Komentarz Ojców Kościoła na I niedzielę Wielkiego Postu

Słowa Ewangelii według Świętego Marka

Duch wyprowadził Jezusa na pustynię. A przebywał na pustyni czterdzieści dni, kuszony przez Szatana, i był ze zwierzętami, aniołowie zaś Mu służyli.

Gdy Jan został uwięziony, Jezus przyszedł do Galilei i głosił Ewangelię Bożą. Mówił: «Czas się wypełnił i bliskie jest królestwo Boże. Nawracajcie się i wierzcie w Ewangelię!»

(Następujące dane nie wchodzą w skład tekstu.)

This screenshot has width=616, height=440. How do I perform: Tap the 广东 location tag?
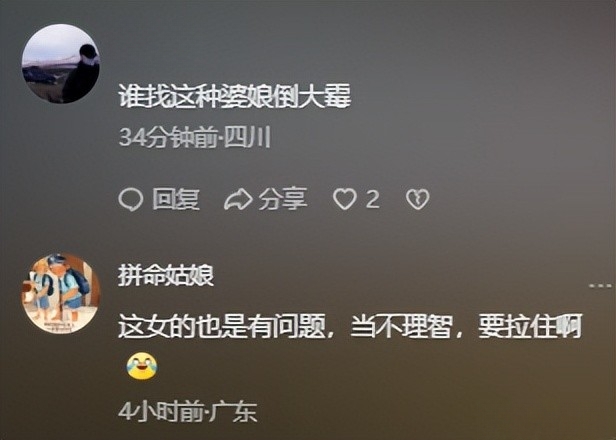(234, 412)
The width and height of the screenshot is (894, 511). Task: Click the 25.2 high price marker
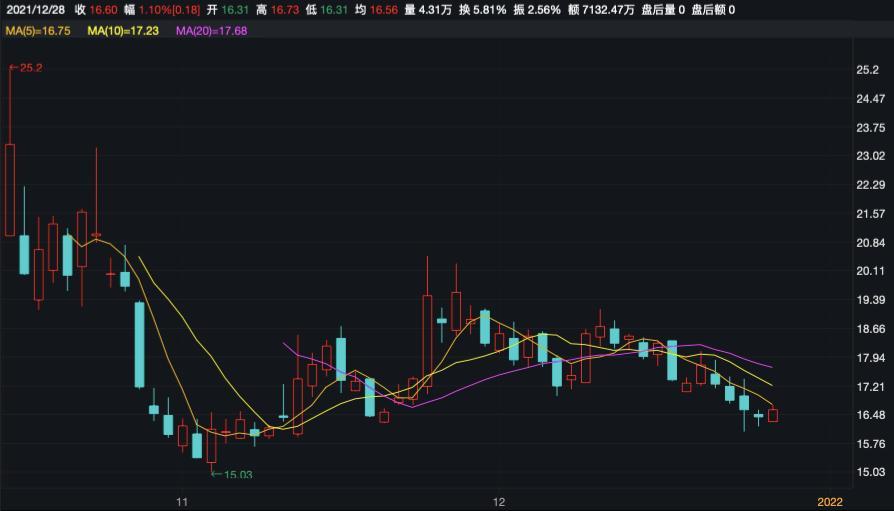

HIERONIM ZE STRYDONU (347-419)

„A niebawem wywiódł Go Duch na pustynię” (Mk 1, 12). To był Duch, który zstępował w kształcie gołębicy. „Widział – mówi – niebiosa otwarte i Ducha, który zstępował jako gołębica i pozostawał na Nim” (Mk 1, 10). Baczcie, co mówi: „który pozostawał”, to znaczy, który trwał, to znaczy, że nigdy nie oddalił się. W końcu i Jan mówi w innej Ewangelii: „A Ten, który posłał mnie – mówi – rzekł do mnie: <<Na kogo ujrzysz Ducha zstępującego i pozostającego…>>” (J 1, 33). Na Chrystusa Duch Święty zstąpił i pozostał, na ludzi natomiast zstępuje wprawdzie, ale w nich nie pozostaje.

Gdy więc gniewamy się, gdy obmawiamy, gdy ogarnia nas smutek prowadzący ku śmierci, gdy myślimy o rzeczach cielesnych, czy sądzimy, że wtedy przebywa w nas Duch Święty? Może ufamy, że Duch Święty przebywa w nas, gdy nienawidzimy brata? A może, gdy myślimy coś złego? Jeśli jednak myślimy coś dobrego, to widzimy, że Duch Święty zamieszkuje w nas; ale jeśli coś złego, to znak, że Duch Święty od nas odstąpił. I dlatego powiedziano o Zbawicielu: „Na kogo ujrzysz Ducha zstępującego, ten jest” (J 1, 33).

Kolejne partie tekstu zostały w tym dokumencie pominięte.